LAURA LYNCH: With just three days to go, the Conservative Party has decided to lay out precise post-election plans. Still, leader David Cameron says he’s not certain he’ll actually win.
DAVID CAMERON: If I was overconfident I wouldn’t be going on a 24 hour non-stop campaign to win over the last undecided voters. But I think people do want to know if you win on Thursday, what would change on Friday?
LYNCH: But the leader of the upstart third party Liberal Democrats, Nick Clegg, says Cameron is displaying breathtaking arrogance.
NICK CLEGG: Well I think for David Cameron in the papers this morning, to start second guessing how people are going to vote, stop measuring the curtains for number ten before the election campaign has even been decided, I think is really wrong.
LYNCH: Cameron and the Conservatives are leading in the polls. But it’s not a big enough margin to ensure a win, much less a win with a majority of seats in the House of Commons. And so Prime Minister Gordon Brown is still speaking of building an alliance with the Liberal Democrats after Election Day.

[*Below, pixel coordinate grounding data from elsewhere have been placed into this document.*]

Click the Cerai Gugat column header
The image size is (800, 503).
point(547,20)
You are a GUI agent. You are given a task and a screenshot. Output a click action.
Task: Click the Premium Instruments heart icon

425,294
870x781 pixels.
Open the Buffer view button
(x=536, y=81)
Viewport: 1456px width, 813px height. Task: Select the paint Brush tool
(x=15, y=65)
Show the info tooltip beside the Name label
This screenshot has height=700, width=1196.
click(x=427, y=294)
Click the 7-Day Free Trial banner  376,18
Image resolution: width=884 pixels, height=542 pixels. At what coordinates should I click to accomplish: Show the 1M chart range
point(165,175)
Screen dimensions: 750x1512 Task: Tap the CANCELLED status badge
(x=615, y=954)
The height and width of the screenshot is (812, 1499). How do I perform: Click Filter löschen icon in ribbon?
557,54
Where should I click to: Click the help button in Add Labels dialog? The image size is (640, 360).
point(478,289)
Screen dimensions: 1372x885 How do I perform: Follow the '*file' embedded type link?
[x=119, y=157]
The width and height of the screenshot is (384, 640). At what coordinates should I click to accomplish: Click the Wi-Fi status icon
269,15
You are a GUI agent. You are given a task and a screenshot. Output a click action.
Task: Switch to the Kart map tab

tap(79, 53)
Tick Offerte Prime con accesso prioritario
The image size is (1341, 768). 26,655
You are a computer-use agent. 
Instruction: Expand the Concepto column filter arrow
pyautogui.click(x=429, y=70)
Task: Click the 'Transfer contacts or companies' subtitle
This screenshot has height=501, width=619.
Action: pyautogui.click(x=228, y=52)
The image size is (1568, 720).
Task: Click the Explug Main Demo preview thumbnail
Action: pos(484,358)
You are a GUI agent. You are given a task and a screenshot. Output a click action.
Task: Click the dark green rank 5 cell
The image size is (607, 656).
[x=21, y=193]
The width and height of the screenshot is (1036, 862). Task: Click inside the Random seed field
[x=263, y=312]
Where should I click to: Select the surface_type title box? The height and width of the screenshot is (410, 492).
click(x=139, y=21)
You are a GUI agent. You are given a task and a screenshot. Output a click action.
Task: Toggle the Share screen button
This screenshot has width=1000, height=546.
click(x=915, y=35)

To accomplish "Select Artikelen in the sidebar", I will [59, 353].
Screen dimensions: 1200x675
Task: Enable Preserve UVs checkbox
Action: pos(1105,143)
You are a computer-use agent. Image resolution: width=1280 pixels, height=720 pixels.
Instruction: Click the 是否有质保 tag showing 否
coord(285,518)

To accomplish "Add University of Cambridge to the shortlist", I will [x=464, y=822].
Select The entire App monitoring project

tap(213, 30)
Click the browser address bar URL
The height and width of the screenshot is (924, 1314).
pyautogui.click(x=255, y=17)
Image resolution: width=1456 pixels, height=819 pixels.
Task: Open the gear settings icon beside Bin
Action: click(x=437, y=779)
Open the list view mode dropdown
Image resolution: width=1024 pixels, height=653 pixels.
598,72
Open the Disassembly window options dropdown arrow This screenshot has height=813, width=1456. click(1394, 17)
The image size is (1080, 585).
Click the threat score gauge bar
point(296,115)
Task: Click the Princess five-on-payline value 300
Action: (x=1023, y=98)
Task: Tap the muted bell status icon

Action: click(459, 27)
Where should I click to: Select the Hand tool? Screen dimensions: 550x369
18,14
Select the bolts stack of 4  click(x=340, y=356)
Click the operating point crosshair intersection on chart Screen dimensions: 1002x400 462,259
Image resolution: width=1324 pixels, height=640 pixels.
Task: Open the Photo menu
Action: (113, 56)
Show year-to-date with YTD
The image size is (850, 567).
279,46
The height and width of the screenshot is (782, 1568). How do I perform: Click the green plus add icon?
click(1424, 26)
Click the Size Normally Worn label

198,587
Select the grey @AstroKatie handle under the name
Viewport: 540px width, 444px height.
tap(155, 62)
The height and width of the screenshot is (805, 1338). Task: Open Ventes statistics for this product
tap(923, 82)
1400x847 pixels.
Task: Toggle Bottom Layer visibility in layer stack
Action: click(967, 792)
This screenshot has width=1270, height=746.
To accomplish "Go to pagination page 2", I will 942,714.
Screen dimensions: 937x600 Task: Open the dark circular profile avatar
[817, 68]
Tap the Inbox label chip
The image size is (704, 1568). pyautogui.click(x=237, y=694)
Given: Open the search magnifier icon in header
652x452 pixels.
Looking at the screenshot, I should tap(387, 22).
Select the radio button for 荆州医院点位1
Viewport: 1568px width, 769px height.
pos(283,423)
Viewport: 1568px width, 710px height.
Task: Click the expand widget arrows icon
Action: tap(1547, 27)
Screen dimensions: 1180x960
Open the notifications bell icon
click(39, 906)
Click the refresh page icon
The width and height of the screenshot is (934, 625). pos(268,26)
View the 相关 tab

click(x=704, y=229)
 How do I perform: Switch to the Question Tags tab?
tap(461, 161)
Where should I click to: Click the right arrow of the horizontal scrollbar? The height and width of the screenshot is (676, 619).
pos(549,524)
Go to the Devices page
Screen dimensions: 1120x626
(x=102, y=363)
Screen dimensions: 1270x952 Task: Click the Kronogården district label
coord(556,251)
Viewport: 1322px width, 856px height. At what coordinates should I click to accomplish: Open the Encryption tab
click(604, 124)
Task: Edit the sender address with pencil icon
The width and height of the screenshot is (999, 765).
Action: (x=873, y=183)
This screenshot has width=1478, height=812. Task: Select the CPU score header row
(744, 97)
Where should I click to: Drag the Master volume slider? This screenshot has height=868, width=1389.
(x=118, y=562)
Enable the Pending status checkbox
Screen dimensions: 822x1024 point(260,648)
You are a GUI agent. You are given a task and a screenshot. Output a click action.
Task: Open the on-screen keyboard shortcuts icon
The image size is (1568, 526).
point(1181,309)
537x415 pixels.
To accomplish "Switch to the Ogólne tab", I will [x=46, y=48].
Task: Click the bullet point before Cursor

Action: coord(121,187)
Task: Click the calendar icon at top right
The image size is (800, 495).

GORDON BROWN: Where there’s an agreement on ideas and of course the Liberals, I think, are closer to us on tax and public services, there’s obviously the possibility of people working in common harmony.
MALE VOICE 1: Good evening, and welcome to BBC Television’s coverage of this razor’s edge election ’74.
LYNCH: It’s been more than three decades since a British national election ended up with a hung Parliament. It lasted about eight months before another election gave the Labour government a tiny majority. That majority vanished just a few years later in a string of by-election defeats. Kenneth Clarke, then as now an opposition Conservative MP, says the House of Commons suddenly became a very exciting place.
KENNETH CLARKE: Bliss to be alive if you were an MP then. I was a front bench spokesman then. It was really fun because you never knew who was going to win a vote.
LYNCH: Hung Parliaments don’t always evoke such happy memories. Andrew McKie was in charge of dragging every government member in for every vote in another minority government.
ANDREW MCKIE: There was the horrid sight of it all, of having to bring people who were seriously or critically ill. And in one case, somebody who knew they were definitely dying and was very courageous indeed. I just hope we don’t see those scenes again.
LYNCH: But Scotland’s current minority government provides a different perspective. Deputy leader Nicola Sturgeon says it makes government more responsive and flexible.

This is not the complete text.